* Start *
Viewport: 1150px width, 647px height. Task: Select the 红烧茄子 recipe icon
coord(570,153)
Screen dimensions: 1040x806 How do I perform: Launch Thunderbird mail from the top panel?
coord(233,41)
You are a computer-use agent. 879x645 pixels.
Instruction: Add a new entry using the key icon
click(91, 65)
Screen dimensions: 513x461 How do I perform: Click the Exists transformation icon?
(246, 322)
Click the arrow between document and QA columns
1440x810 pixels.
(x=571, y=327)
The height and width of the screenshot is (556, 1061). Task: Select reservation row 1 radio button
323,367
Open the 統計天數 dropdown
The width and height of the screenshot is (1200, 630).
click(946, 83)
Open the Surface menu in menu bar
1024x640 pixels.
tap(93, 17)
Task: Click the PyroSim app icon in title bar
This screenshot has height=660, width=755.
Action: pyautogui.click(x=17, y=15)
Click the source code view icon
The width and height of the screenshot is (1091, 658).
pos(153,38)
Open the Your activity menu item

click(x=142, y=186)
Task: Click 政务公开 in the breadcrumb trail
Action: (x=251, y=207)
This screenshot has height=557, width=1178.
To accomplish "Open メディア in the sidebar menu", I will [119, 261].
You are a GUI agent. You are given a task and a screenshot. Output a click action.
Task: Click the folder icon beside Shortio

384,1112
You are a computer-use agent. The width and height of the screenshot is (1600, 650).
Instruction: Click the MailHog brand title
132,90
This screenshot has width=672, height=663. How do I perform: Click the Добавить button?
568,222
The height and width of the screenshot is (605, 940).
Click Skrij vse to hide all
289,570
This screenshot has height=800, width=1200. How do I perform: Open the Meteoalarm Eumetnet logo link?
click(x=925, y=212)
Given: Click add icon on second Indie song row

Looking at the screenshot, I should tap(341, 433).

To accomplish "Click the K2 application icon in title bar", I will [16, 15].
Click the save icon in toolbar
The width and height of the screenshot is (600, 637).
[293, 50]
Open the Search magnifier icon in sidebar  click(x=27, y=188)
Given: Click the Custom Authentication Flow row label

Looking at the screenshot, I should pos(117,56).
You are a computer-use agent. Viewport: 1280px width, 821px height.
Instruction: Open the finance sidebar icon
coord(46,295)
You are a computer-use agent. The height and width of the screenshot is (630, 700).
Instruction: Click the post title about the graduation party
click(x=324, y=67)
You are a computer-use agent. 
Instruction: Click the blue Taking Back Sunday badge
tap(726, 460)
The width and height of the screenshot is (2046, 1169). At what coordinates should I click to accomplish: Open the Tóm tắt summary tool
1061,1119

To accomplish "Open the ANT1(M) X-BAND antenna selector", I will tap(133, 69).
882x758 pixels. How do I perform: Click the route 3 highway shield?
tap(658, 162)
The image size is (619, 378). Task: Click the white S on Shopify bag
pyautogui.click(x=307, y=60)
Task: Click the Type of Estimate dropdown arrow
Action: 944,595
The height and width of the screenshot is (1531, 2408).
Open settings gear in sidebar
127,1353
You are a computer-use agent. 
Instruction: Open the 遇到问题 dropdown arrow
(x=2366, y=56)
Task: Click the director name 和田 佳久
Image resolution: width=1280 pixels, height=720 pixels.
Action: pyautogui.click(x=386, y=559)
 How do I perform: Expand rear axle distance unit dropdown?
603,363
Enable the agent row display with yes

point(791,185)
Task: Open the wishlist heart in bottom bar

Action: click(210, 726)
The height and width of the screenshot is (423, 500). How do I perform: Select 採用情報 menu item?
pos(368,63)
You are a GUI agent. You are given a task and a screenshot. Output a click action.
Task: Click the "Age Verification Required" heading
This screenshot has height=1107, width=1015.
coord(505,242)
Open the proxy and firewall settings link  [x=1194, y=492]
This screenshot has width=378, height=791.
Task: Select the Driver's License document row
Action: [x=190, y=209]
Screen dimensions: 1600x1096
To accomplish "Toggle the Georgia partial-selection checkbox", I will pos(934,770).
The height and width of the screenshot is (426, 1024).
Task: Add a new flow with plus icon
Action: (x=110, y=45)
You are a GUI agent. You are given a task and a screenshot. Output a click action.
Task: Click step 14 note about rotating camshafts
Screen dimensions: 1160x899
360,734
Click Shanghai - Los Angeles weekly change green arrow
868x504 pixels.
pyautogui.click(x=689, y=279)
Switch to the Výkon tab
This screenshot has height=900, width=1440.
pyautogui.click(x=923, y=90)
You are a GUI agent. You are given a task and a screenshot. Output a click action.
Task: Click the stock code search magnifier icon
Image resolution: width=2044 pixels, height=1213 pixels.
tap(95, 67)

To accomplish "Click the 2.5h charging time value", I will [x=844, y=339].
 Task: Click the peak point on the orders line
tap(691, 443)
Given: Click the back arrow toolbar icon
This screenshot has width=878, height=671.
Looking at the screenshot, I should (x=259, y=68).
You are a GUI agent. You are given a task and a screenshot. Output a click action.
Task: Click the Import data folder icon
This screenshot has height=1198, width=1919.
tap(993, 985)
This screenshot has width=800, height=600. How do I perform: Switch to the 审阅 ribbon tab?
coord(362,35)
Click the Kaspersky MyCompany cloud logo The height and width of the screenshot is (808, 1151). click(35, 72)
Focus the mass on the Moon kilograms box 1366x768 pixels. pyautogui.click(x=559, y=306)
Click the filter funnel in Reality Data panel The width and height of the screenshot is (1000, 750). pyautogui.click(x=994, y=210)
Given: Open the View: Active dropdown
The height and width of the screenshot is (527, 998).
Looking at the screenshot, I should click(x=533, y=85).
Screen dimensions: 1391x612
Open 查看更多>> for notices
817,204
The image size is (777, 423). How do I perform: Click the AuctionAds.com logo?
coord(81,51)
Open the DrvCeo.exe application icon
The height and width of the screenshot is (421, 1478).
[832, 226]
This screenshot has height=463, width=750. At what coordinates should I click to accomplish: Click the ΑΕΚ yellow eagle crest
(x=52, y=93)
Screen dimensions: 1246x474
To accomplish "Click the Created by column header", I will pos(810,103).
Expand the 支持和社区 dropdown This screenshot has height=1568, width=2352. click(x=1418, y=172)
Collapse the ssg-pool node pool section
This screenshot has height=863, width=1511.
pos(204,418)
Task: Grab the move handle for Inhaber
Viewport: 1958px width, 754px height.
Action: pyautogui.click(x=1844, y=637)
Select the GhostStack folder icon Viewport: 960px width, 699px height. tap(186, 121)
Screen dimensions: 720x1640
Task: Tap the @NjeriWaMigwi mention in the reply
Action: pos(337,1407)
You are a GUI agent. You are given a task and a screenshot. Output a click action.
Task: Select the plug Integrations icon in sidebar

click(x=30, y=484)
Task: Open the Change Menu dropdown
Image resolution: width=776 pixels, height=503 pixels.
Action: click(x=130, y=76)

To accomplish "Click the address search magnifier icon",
* End *
Given exercise: Copy out the data that runs from the first line through the line containing "tap(93, 17)", both lines included.

Finished task:
Viewport: 1150px width, 647px height. Task: Select the 红烧茄子 recipe icon
coord(570,153)
Screen dimensions: 1040x806 How do I perform: Launch Thunderbird mail from the top panel?
coord(233,41)
You are a computer-use agent. 879x645 pixels.
Instruction: Add a new entry using the key icon
click(91, 65)
Screen dimensions: 513x461 How do I perform: Click the Exists transformation icon?
(246, 322)
Click the arrow between document and QA columns
1440x810 pixels.
(x=571, y=327)
The height and width of the screenshot is (556, 1061). Task: Select reservation row 1 radio button
323,367
Open the 統計天數 dropdown
The width and height of the screenshot is (1200, 630).
click(946, 83)
Open the Surface menu in menu bar
1024x640 pixels.
tap(93, 17)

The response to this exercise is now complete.